** Extracted records **
===

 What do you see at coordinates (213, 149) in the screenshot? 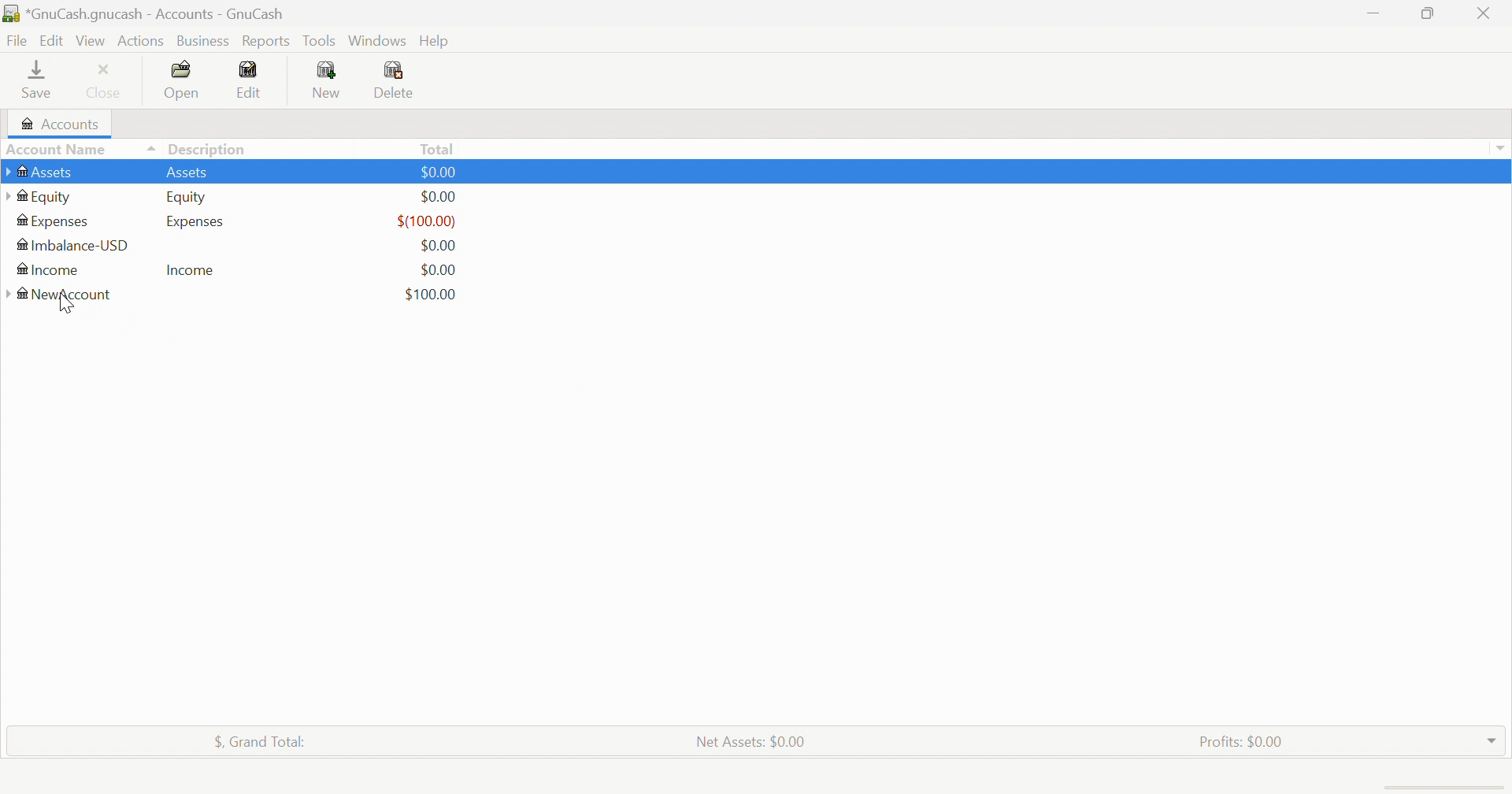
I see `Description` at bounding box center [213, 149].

===

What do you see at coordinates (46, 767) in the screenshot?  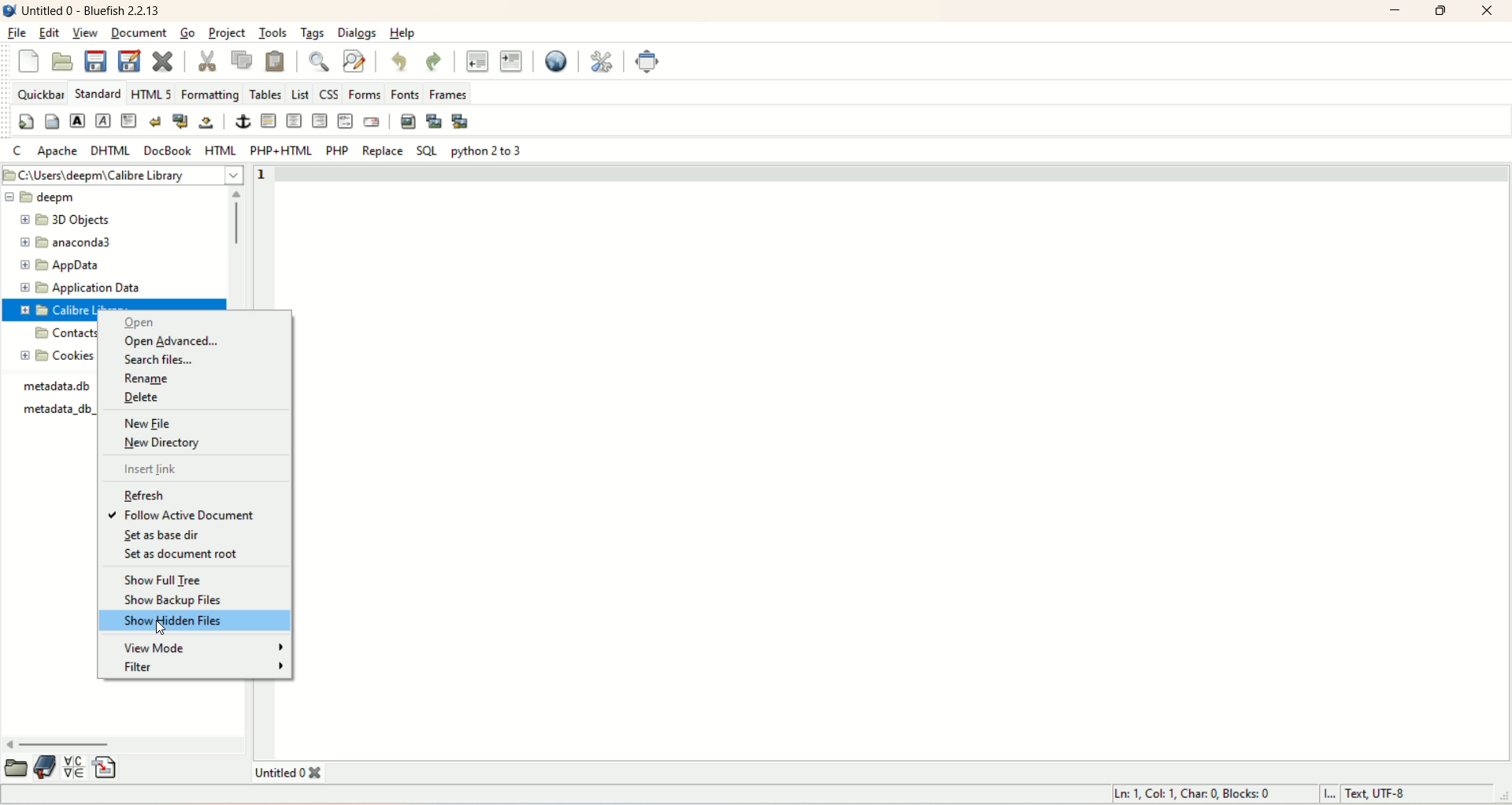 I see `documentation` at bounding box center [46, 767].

===

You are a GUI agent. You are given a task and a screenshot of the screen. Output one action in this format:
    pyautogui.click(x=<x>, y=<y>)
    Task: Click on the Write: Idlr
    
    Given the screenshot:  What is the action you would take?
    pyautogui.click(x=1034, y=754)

===

** Aim of the task **
Extract, word for word, the stretch of the material above running from the line containing "What do you see at coordinates (213, 149)" through the line containing "center [213, 149].", leaving the pictures out of your answer.

** Exercise result **
 What do you see at coordinates (213, 149) in the screenshot? 
I see `Description` at bounding box center [213, 149].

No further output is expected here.